WORK TO COMPLETE:
Continue the travel account of a day in Athens, starting right after its last sentence.

EXTRACT TO READ:
-----
Although Athens was not the final destination of our two-week trip along the Mediterranean, it was the last place that I had visited and did not return to during my time living in Europe a decade later. In fact, I did not return to Greece in my adulthood, and so all I have of the country is limited to the low-quality photos and vague memories from my then-teenage brain. All the same, let’s give it a try!
The capital of Greece, Athens is like Rome of the East. Steeped in millennia of history and rich mythology, it is a popular tourist attraction to see all of the temples and to step back into time, even in the middle of a now-modernized city. As I had taken Greek mythology courses for school just the year prior, I was especially excited to see what Athens had in store for us.
Weather was overcast on the day we docked in the Port of Piraeus, located in the Greater Athens Metropolitan area and about 10 kilometers/6.2 miles from the city center. It was unusual to see such grey skies, considering we had spent the past week in France, Italy (and Santorini) in pristine, blue-sky weather. We hoped that the weather could clear up as the day went on, but unfortunately, it did not.
Our tour guide was a Greek woman who, I admit, was not the best guide. It wasn’t like she was mean or anything, but she was not very informative about the sites and their histories. It was so bad that she had to ask the tour driver to confirm what she had said was correct, or to provide extra detail about a specific landmark. Perhaps she was new to the job, but I will say that it made the Hungarian tour guide we had in Pompeii look like an intellectual.
I have vague memories of what we saw in Athens that day, but I know we definitely saw the Acropolis, the citadel which includes the famous Parthenon and the Erechtheum. Dating all the way back to 400 BCE, the Acropolis is in near-complete ruins today, with only a few of its structures surviving. It was a bit of an uphill walk to sites like the Parthenon, as well as rocky with all of the rubble on the path. Again, the grey clouds hung heavy in the air, with even the slightest bit of drizzle– all the same, it offered a unique, dramatic effect in the photos we took.
-----
STORED ROWS:
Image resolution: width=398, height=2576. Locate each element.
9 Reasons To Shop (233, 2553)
-----
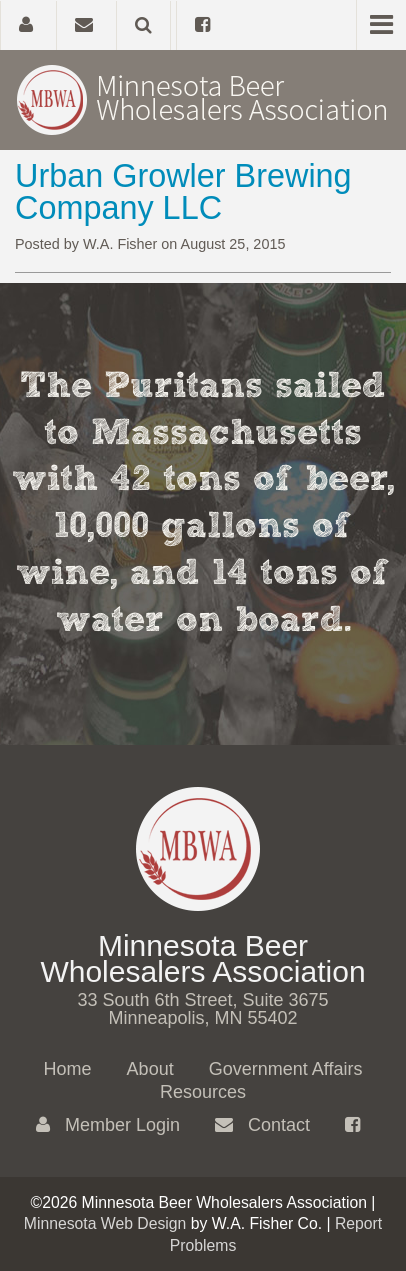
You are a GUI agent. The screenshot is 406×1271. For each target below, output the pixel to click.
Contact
-----
EXPECTED OUTPUT:
Aside from the Acropolis, I do not recall what else we did that day in Athens. Based on the photos taken, I believe we took a bus ride through the city center, passing by the Hellenic Parliament with the Greek guards in their garb at the entrance. And I believe we took a bird’s-eye view of the Acropolis from Mount Lycabettus, another of the city’s hills. It was perhaps only an afternoon in town before we returned to our ship and left for Dubrovnik.
Sadly, I found Athens to be a disappointment. It was due to several factors, including drab weather, a not-so-informative tour guide, and the overall atmosphere of the city center. The Acropolis was lovely, but I found driving through the actual center of Athens to be rather run-down and dirty, at least back in 2006 when I went. Perhaps it has improved since then, but from all of these reasons, they make me reluctant to head back anytime soon.
That is to say, I am not completely writing off Greece for a return visit. In fact, I am willing to give it a second chance. After all, I enjoyed Santorini, and I would love to spend more time checking out the other islands in the country. As for Athens, I would return for convenience, as means of flying in and spending a night there before heading to the Greek islands. Maybe Athens will redeem itself in my eyes a second-time around, and only time will tell when I can go back.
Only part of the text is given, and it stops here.